26 November 2018 - Authored by:Eda Zhuleku
The German Federal Ministry of Health recently released draft legislation on the safety of medicinal products – “Gesetz für mehr Sicherheit in der Arzneimittelversorgung” – GSAV
In the wake of several recent safety issues, for example, the release of contaminated pharmaceuticals with potentially carcinogenic substances in 2018, the government aims to improve the safety of medicines by stricter controls and extending the powers of authorities. Additional monitoring and recall powers are intended for the higher federal authorities. In case of a recall or other defects regarding medicinal health insurance funds will have a compensation claim against pharmaceutical companies.
The bill also addresses the supply of biosimilars. Against the background of the variability of biologicals caused by the manufacturing process, the substitution of biosimilar medicinal products is assessed differently from the substitution of small molecule generic medicinal products.
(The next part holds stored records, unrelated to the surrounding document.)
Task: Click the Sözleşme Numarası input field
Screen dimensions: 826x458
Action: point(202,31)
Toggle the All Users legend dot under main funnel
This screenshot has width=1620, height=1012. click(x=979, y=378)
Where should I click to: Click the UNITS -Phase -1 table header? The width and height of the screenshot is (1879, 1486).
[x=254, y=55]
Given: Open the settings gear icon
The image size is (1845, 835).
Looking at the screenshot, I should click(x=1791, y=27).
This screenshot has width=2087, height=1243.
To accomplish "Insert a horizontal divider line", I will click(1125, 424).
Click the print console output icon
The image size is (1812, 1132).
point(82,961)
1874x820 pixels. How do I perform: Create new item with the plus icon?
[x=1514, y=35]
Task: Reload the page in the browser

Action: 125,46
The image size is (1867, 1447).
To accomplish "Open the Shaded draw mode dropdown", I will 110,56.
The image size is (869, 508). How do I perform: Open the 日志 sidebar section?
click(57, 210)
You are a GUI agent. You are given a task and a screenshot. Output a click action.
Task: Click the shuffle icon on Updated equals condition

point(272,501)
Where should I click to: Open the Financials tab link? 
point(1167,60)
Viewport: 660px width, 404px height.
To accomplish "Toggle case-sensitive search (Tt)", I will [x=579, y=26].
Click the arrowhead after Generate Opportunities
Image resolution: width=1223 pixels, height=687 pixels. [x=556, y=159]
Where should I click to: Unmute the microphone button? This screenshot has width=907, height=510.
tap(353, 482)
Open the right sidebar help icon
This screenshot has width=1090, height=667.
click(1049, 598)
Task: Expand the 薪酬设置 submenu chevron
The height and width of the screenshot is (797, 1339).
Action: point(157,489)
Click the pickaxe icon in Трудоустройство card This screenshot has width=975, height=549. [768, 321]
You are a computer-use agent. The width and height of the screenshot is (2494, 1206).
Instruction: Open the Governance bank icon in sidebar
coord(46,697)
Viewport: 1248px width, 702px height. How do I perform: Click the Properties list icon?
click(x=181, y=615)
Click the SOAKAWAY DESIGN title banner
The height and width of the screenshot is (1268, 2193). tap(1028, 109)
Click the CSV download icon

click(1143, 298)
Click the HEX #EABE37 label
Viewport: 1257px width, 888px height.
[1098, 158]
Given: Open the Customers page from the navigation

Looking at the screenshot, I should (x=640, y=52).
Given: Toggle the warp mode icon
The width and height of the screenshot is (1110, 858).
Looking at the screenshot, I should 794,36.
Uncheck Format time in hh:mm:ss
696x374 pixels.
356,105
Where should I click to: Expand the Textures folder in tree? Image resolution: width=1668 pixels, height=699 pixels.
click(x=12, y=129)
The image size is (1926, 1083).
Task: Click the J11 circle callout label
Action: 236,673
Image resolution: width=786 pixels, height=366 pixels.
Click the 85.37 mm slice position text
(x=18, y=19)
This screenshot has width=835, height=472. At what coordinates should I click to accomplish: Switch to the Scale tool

According to current law, the pharmacist is only entitled and obliged to substitute the biological if the biological is obtained in a manufacturing process identical to that of the reference pharmaceutical (so-called: bioidentical). As the government wants to encourage the use of biosimilars, the Federal Joint Committee (Gemeinsamer Bundesausschuss – GBA) would, under the proposals, be entitled to specify which biosimilars are to be substituted. There are also measures on a regional level to influence the prescription behaviour.
The bill also proposes the introduction of compulsory registries for orphan medicinal products (OMPs) and marketing authorisations (MA) under conditional approval or exceptional circumstances.